Podcast: New Books Network
Host: GP Gottlieb (New Books in Literature)
Guest: Mary Birk (Mary Price Birk)
Book: Violent Seed (Rookwood, 2025)
Episode Date: October 14, 2025
This episode features mystery author Mary Birk discussing her new novel, Violent Seed, the latest installment in the Terence Reid Mystery series. The conversation explores the book's layered plot—set during a high-tension chef’s week at a Cotswold estate—family secrets, and the inspiration behind recurring characters and settings. Mary Birk also teases future series projects, shares her writing process, and offers insights into crafting deeply flawed, compelling characters.
"He came to life for me, and I just enjoyed how he had a troubled childhood, how he had all these different... conflicting influences in his life."
— Mary Birk (03:19)
"It does scar. It affects him through his whole life. And it's something he has to battle with to recognize when those feelings come up."
— Mary Birk (08:10)
"Every time I started writing his point of view, he came out as a complete jerk."
— Mary Birk (10:07)
"The seed that's planted by our... The deeds that we do when years before have... come back in this case to haunt... everybody in the story and to cause an eruption really and of violence."
— Mary Birk (13:09)
"That was where... the seed of this book came from. I started watching Mary Berry and I just loved her."
— Mary Birk (17:47)
"I don't think I know anybody, but I feel like I know him."
— Mary Birk, re: Lord Terence Reid (03:19)
“I wanted her to be American, and I could see the artist colony... I just absorbed the area and loved it.”
— Mary Birk (04:27)
"Everything that happens in this book comes from things that happened long ago and the seed of the violence... started years ago and... grew like a poisonous weed..."
— Mary Birk (13:09)
“I started watching Mary Berry and I just loved her.”
— Mary Birk (17:47)
The discussion is warm, enthusiastic, and thoughtful, mirroring the curiosity and affection of both host and guest for their characters, setting, and the genre itself.

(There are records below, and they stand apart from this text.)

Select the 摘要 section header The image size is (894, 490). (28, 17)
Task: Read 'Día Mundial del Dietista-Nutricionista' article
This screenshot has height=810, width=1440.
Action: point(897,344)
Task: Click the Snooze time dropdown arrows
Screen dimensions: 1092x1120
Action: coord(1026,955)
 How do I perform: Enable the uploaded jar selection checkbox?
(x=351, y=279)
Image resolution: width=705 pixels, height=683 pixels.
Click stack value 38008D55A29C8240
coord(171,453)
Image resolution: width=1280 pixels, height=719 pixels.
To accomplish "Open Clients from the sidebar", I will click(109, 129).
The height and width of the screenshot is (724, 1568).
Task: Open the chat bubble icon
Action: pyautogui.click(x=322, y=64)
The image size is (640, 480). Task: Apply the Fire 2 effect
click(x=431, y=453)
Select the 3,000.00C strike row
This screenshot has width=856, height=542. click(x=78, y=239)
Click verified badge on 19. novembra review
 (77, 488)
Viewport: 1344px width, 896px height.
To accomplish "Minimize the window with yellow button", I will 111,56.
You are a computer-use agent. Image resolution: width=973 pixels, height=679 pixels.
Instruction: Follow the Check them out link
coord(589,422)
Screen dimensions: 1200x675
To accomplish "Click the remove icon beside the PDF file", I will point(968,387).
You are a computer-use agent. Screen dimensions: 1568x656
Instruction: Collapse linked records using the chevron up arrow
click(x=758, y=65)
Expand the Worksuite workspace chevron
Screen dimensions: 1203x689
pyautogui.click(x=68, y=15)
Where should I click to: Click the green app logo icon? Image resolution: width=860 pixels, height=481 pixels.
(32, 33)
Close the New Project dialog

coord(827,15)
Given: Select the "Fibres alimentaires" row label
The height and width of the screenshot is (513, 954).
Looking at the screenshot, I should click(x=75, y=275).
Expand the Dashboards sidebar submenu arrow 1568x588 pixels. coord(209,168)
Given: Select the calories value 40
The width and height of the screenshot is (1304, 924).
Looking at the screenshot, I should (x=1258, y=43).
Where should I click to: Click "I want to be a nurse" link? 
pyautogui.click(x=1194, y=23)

Mary Birk comes across as deeply invested in her characters’ growth and the organic development of her stories, while revealing the enjoyable connections between her life, travels, and writing.
This summary captures the key content, character insights, and authorial motivations covered in this engaging New Books Network interview with Mary Birk about her new novel, Violent Seed.